La ragione della classicità non si estingue in quella della contemporaneità
di Paolo Gioffreda
Architetture di una geometricità che tende a lambire i principi metafisici della stessa geometria euclidea (l’unica che il sistema riesca oggi oggettivamente a condividere); realizzazioni di relazioni misurate fra pieni e vuoti, luce e ombra; intuizioni ed applicazioni comuni ai principi generali di Le Corbusier, concernenti sia il soggettivo linguaggio formale nella facciata, sia l’intervento con modelli di un vaglio geometrico che qualifica l’intero fabbricato; scala umana predominante, anche perché si dimensiona nell’orizzontale. Tutto questo proprio nel periodo storico in cui era trionfata la certezza della difficoltà percettiva che si ha nel distinguere il concreto dall’astratto, la certezza che solo con l’astrattismo si poteva esprimere al meglio un’emozione od una riflessione metafisica. Ebbene proprio in questo periodo nascevano sculture e mosaici di una sintesi espressionista innovativa che, attraverso scioltezze minimali, qualificanti figure plastiche o in movimento, popolano, cristallizzano e rendono scenico lo scenario del Razionalismo Italiano, coronando quella sintesi di equilibrio, autorevole ed irripetibile, di reciproca funzionalità inter-artistica, quella sintesi di equilibrio di un pensiero razionalista elevato al cubo, fra pittura, scultura ed architettura: un razionalismo autentico e privo di relativismo.
Così in Italia il movimento si concretizzava, nell’adattare l’architettura al presente, nel distillare le cause dei contenuti di cubismo e futurismo, prospettando i medesimi concetti sostanziali dell’architettura europea del momento: semplificazione - influenza delle strutture - esame logico delle funzioni - somma razionalità - dissomiglianza dai movimenti romantici e classicistici - fase funzionale che precede ed influenza quella decorativa. Walter Gropius, con la sua Bauhaus aveva consacrato le origini del Razionalismo, o Funzionalismo, estendendo il movimento a Mies van der Rohe e Le Corbusier, con opere architettoniche ed urbanistiche fondate su modernità e razionalità, nel rapporto coerente con tecnologia industriale e necessità sociali. Si affermava la soluzione sulle incognite abitative, causate in maggior misura dall’espansione industriale, rispetto all’individuo nel nuovo corpo sociale. In Italia l’architettura era al centro delle attenzioni di Stato e cittadini, proprio per la sua importanza nella vita quotidiana, e per la sua funzione rappresentativa, tanto nel settore pubblico, dove Stato e razionalisti poterono meglio mettere in pratica il loro dichiarato impegno sociale, quanto nel settore privato. Nel Sud venivano realizzati uffici, scuole, caserme, ospedali, strutture assistenziali di ogni tipo, con principi di efficienza, igiene e modernità, mentre nel più sviluppato Nord primeggiavano realizzazioni per la grande imprenditoria, con tecnologie innovatrici e principi della più alta modernità e funzionalità. Inoltre l'integrazione dei nuovi edifici nel tessuto urbano fu ponderata, evitando conflitti fra la nuova architettura e quella antecedente.

DATI>

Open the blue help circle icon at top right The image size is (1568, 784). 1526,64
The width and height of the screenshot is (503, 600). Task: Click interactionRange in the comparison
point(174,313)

COMPITO> Scrivi il seguito del testo sul Razionalismo italiano riportato sopra, riprendendo subito dopo la frase che termina con «quella antecedente».

RISULTATO DEL COMPITO>
Arch. Luigi Moretti, 1938/42
Gran Teatro di Piazza Imperiale all’E42 (rimasto alle fondazioni)
Bozzetto di studio
Con il conflitto bellico, l’Architettura Razionalista Italiana si bloccava, un esempio ben visibile ancora oggi è l’EUR; nondimeno restava l’influsso delle conoscenze razionaliste, per quanto isterilito e smarrito, con teorie speculative ed approssimative, materializzate fin oltre la risaputa speculazione edilizia. Il persistere del movimento razionalista, malgrado lo sbandamento politico del fascismo, che l'aveva sostenuto, è stato il sintomo della forza vitale e della validità culturale di questa corrente architettonica. In Italia, influenzato da una dottrinale disapprovazione, è rimasto come fenomeno analizzato da specialisti o appassionati dei singoli luoghi o delle singole opere; al contrario all’estero viene tuttora studiato ed approfondito nelle università ed in quei centri autorevoli di ricerca impegnati ad ottimizzare il Town Planning fino a determinare, presto o tardi, una scienza che sia, anche se non esatta come la Matematica, certa e riscontrabile: la Scienza Urbanistica.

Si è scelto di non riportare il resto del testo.